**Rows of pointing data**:
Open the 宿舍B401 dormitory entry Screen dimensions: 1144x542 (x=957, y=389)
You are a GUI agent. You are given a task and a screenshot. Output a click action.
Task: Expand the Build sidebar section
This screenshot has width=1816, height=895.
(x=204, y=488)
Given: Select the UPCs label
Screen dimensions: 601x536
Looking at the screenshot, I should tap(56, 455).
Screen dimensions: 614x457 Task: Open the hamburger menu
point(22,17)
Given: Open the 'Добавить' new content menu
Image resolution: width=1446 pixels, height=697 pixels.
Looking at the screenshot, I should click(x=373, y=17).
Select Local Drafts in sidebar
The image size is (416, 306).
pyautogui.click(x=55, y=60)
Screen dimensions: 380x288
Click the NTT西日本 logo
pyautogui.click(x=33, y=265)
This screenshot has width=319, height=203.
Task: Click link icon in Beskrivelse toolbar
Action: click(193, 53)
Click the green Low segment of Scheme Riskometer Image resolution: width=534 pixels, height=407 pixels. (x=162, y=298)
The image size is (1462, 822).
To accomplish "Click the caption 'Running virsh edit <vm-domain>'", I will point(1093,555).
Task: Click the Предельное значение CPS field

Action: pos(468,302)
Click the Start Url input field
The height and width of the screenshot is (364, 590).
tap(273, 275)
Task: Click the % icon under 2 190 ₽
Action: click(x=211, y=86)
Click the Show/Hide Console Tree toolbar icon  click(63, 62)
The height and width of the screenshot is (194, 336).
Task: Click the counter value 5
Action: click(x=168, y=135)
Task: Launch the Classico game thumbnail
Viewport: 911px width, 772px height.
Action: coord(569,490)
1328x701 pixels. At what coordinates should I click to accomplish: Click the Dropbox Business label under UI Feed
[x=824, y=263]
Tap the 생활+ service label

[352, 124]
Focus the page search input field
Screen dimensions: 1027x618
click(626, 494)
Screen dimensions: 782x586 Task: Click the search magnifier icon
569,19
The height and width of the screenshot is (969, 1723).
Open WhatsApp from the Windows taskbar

**WRITTEN EXERCISE**: Please render the entries above as a Markdown table with the columns Row and Text, putting each line's number under Row and the line itself under Text. Leave out blank lines.

**TASK RESULT**:
| Row | Text |
|---|---|
| 1 | Open the 宿舍B401 dormitory entry Screen dimensions: 1144x542 (x=957, y=389) |
| 2 | You are a GUI agent. You are given a task and a screenshot. Output a click action. |
| 3 | Task: Expand the Build sidebar section |
| 4 | This screenshot has width=1816, height=895. |
| 5 | (x=204, y=488) |
| 6 | Given: Select the UPCs label |
| 7 | Screen dimensions: 601x536 |
| 8 | Looking at the screenshot, I should tap(56, 455). |
| 9 | Screen dimensions: 614x457 Task: Open the hamburger menu |
| 10 | point(22,17) |
| 11 | Given: Open the 'Добавить' new content menu |
| 12 | Image resolution: width=1446 pixels, height=697 pixels. |
| 13 | Looking at the screenshot, I should click(x=373, y=17). |
| 14 | Select Local Drafts in sidebar |
| 15 | The image size is (416, 306). |
| 16 | pyautogui.click(x=55, y=60) |
| 17 | Screen dimensions: 380x288 |
| 18 | Click the NTT西日本 logo |
| 19 | pyautogui.click(x=33, y=265) |
| 20 | This screenshot has width=319, height=203. |
| 21 | Task: Click link icon in Beskrivelse toolbar |
| 22 | Action: click(193, 53) |
| 23 | Click the green Low segment of Scheme Riskometer Image resolution: width=534 pixels, height=407 pixels. (x=162, y=298) |
| 24 | The image size is (1462, 822). |
| 25 | To accomplish "Click the caption 'Running virsh edit <vm-domain>'", I will point(1093,555). |
| 26 | Task: Click the Предельное значение CPS field |
| 27 | Action: pos(468,302) |
| 28 | Click the Start Url input field |
| 29 | The height and width of the screenshot is (364, 590). |
| 30 | tap(273, 275) |
| 31 | Task: Click the % icon under 2 190 ₽ |
| 32 | Action: click(x=211, y=86) |
| 33 | Click the Show/Hide Console Tree toolbar icon  click(63, 62) |
| 34 | The height and width of the screenshot is (194, 336). |
| 35 | Task: Click the counter value 5 |
| 36 | Action: click(x=168, y=135) |
| 37 | Task: Launch the Classico game thumbnail |
| 38 | Viewport: 911px width, 772px height. |
| 39 | Action: coord(569,490) |
| 40 | 1328x701 pixels. At what coordinates should I click to accomplish: Click the Dropbox Business label under UI Feed |
| 41 | [x=824, y=263] |
| 42 | Tap the 생활+ service label |
| 43 | [352, 124] |
| 44 | Focus the page search input field |
| 45 | Screen dimensions: 1027x618 |
| 46 | click(626, 494) |
| 47 | Screen dimensions: 782x586 Task: Click the search magnifier icon |
| 48 | 569,19 |
| 49 | The height and width of the screenshot is (969, 1723). |
| 50 | Open WhatsApp from the Windows taskbar |